* [REQUIREMENT]: Report the count of lines with "will" in the data below, and no other words.

* [SUPPLIED RECORDS]:
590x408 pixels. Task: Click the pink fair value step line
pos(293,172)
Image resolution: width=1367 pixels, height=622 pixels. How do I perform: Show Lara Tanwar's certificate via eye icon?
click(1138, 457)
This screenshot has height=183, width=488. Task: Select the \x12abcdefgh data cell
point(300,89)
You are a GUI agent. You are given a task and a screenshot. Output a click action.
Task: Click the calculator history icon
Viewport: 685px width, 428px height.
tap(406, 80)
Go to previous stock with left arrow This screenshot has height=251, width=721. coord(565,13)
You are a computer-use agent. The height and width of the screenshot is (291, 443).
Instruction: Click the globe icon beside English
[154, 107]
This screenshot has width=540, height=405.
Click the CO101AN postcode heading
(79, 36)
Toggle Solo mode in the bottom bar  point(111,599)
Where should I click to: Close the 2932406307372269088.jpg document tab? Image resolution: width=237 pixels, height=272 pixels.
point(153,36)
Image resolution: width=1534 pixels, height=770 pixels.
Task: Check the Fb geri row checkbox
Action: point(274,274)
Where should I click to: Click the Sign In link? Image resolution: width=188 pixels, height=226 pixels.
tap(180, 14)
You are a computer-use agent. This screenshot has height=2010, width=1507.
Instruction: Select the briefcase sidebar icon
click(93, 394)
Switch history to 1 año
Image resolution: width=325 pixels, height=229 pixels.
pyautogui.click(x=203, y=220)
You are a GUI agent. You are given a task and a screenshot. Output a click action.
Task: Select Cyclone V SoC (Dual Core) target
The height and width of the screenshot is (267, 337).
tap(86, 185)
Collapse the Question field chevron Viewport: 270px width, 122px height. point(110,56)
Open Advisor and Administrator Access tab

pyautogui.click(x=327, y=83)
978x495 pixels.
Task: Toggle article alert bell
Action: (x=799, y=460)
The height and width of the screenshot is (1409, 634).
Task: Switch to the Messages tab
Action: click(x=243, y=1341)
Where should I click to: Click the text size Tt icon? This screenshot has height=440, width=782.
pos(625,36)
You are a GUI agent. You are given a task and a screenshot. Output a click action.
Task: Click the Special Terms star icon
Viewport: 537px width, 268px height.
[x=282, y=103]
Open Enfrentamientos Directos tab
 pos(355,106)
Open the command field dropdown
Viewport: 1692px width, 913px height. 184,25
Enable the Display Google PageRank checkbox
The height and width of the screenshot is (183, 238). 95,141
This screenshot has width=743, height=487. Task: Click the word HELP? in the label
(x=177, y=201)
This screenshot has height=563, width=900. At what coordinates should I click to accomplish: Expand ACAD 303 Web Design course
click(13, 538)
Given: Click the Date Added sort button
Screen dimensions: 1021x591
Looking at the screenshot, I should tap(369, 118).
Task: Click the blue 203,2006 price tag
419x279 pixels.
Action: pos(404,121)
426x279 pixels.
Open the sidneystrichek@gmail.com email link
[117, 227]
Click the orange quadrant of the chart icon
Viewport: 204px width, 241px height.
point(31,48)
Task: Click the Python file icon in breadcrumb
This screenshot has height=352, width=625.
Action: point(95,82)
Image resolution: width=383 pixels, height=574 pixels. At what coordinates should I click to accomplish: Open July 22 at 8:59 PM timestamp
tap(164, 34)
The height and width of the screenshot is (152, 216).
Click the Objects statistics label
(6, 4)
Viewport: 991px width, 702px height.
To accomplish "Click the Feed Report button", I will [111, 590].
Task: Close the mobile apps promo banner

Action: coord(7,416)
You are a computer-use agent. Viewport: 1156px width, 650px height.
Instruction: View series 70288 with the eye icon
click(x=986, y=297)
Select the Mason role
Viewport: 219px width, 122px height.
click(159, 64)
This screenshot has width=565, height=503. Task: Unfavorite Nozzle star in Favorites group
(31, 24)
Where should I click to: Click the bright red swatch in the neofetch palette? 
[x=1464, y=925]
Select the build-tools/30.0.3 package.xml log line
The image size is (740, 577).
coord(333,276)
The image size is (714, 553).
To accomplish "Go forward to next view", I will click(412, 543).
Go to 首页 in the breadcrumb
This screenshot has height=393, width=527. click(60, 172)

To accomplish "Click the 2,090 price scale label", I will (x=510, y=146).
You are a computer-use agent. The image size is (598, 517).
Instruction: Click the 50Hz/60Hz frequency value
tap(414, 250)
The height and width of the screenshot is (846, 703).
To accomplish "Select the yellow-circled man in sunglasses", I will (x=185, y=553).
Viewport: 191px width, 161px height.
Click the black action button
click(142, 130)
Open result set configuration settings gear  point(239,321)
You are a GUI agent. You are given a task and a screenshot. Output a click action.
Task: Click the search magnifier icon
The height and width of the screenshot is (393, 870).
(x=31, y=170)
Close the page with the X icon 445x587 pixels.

* [RESPONSE TO THE EXERCISE]: 4